Benté is a true believer when it comes to touting the benefits of TQM.
“ Valley Health System remains a very viable organization, with high customer satisfaction and community support,” Benté says proudly. “In 1998, when other healthcare organizations were having their financial viability questioned, we had our bonds upgraded by three of the major bond-rating agencies. We have just completed a survey by our accreditation organization, and both campuses have preliminarily scored in the mid-nineties.”
What advice can he offer non-profit executives with respect to improving the quality of their organizations’ services? He offers six suggestions. “First, understand that the way to increased customer satisfaction, productivity, and product/service reliability is by reducing variation. In order to achieve this, the organization must use real time, online data, and subject it to appropriate analysis using tools such as Statistical Process Control.
“ Second, truly understand what the customer wants, and then focus on those aspects of the process/products that are most important in meeting those needs.

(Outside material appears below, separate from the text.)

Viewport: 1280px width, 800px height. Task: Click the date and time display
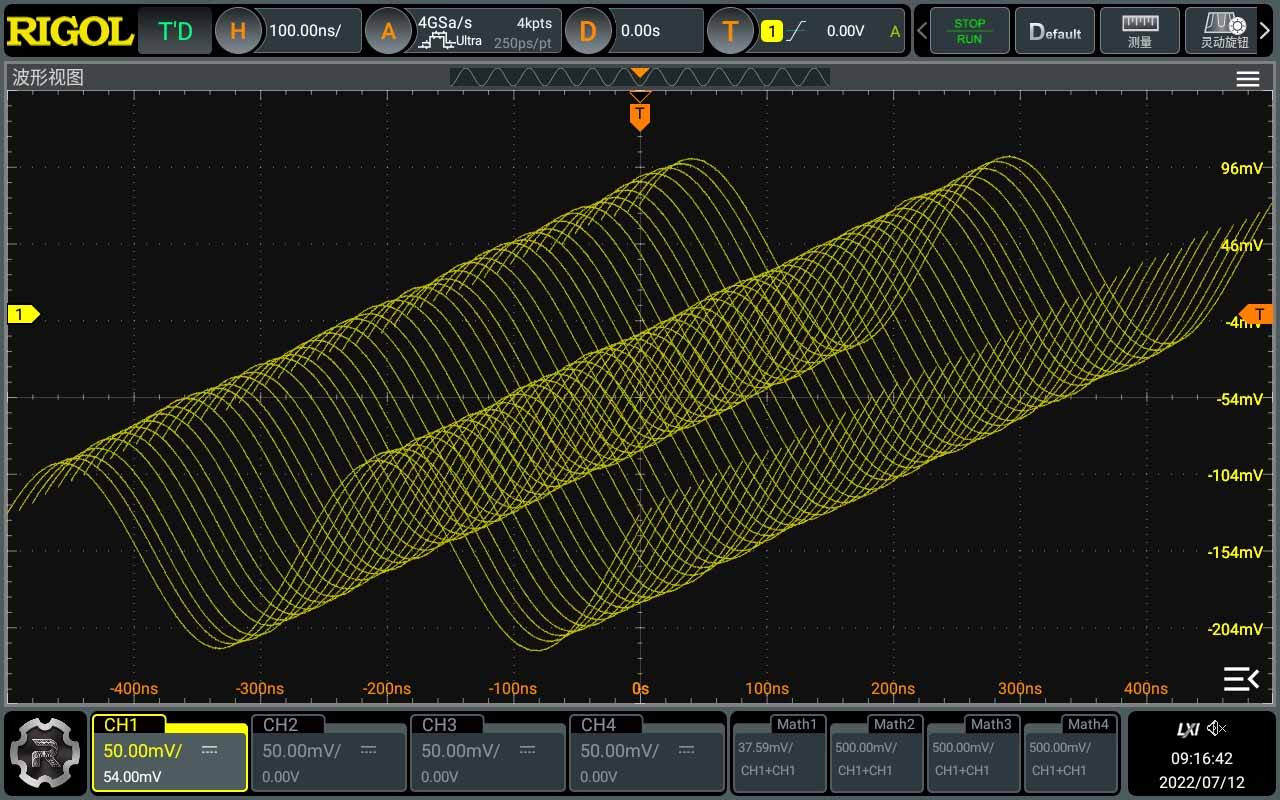pos(1201,770)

“ Third, do not underestimate the knowledge and creativity of the staff, and their importance in customer satisfaction.
“ Fourth, ninety-five percent of the problems an organization faces are due to systems and not people. Managers must remember that every process is uniquely designed to deliver the results it produces. Therefore, the focus must truly be on controlling processes, and not people.
“ Fifth, the vast majority of individuals come to work wanting to do a good job, and make a contribution. If employees start to become disenchanted with the job, it is important to look at what management is doing wrong and why the organizational systems are failing the employees.
“ And finally, give the management change time to work. Dr. Deming once said that it takes 10 years of change for every 50 years of entrenched organizational culture. We are a quick fix, quick results society, and not seeing immediate results often causes organizations to give up on a solid strategy.”